The Bot SDK enables plugins to build interactive inline experiences using Telegram's callback query mechanism. The InlineRouter (src/bot/inline-router.ts) routes incoming callbackQuery updates to the plugin that registered the matching action prefix.

Styled buttons use GramJS Layer 222 colored button support (KeyboardButtonColor). The PluginRateLimiter prevents abuse by capping callback query rates per user. The Deals module's Grammy bot instance serves as the underlying bot connection; the InlineRouter middleware installs on top of it before the Deals module starts.

Data Persistence

All user data is stored under ~/.teleton/. No cloud sync or external storage is used by default.

Path	Contents	Permissions
`~/.teleton/memory.db`	Main SQLite database: knowledge, sessions, messages, tools, deals, tasks, audit log	Default (0o644)
`~/.teleton/telegram_session.txt`	GramJS session string (Telegram auth)	Default
`~/.teleton/sessions/<id>.json`	Per-chat conversation transcripts (pi-ai message arrays)	Default
`~/.teleton/wallet.json`	TON wallet mnemonic (24-word BIP39 phrase, plaintext JSON).
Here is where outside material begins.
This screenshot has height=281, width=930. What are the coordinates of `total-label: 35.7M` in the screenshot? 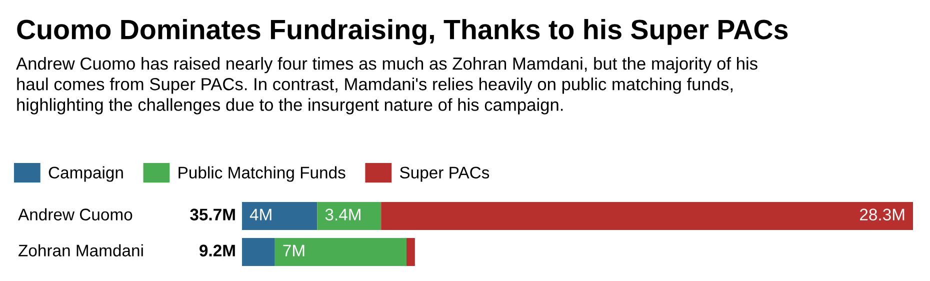 It's located at (212, 214).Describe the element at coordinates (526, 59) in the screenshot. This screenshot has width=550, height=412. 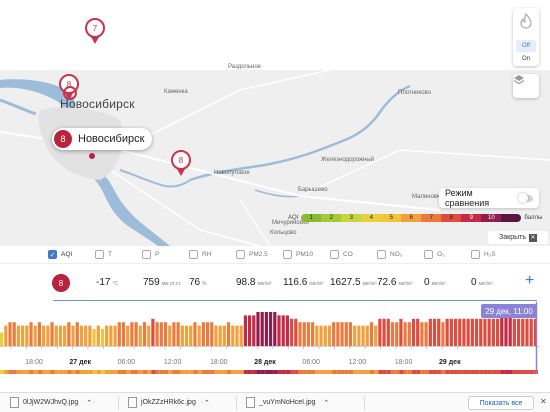
I see `fire-on-button: On` at that location.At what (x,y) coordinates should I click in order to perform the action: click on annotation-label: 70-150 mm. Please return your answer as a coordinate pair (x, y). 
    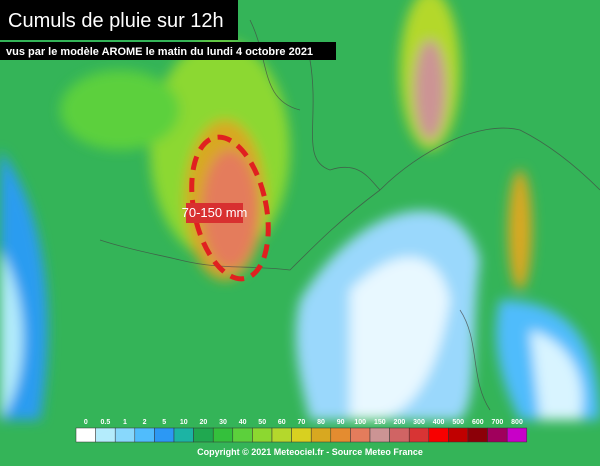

No encryption.	`0o600` (owner read/write only)
`~/.teleton/secrets/`	Plugin secret values directory	`0o700` (owner only)
`~/.teleton/workspace/`	Agent workspace: SOUL.md, MEMORY.md, STRATEGY.md, SECURITY.md, memory/, downloads/, uploads/, memes/, temp/	Default
`~/.teleton/plugins/`	External plugin directories	Default
`~/.teleton/config.yml`	Main YAML configuration file	Default

The wallet file uses writeFileSync({ mode: 0o600 }) on creation. The secrets directory is created with mode: 0o700. The mnemonic is stored as a JSON array of 24 strings — there is no PBKDF2 or encryption at rest. Disk encryption (e.g. LUKS, FileVault) is recommended for production deployments.

Pino logging is configured with a redact list covering apiKey, password, secret, token, and mnemonic fields, preventing credential leakage in log output.

Optional WebUI

When webui.enabled: true, a Hono HTTP server starts on port 7777 (configurable) before the agent. The WebUI survives agent stop/restart cycles — it remains running while the agent state machine transitions.

Key WebUI capabilities:

Live agent status via SSE stream (state, uptime, last error)
Start/Stop agent via AgentLifecycle callbacks
Real-time token usage display (accumulated across all LLM calls)
Plugin marketplace (browse, install, uninstall from ~/.teleton/plugins/)
MCP server status (connected, tool count, transport type)
Config editor (read/write config.yml via configurable-keys API)
Setup wizard (provider selection, API key, model, Telegram credentials)
React frontend built with Vite, served as SPA from dist/web/

The WebUI is protected by a bearer token (webui.auth_token, auto-generated if omitted). It binds to 127.0.0.1 by default — do not expose it directly to the internet without a reverse proxy and TLS.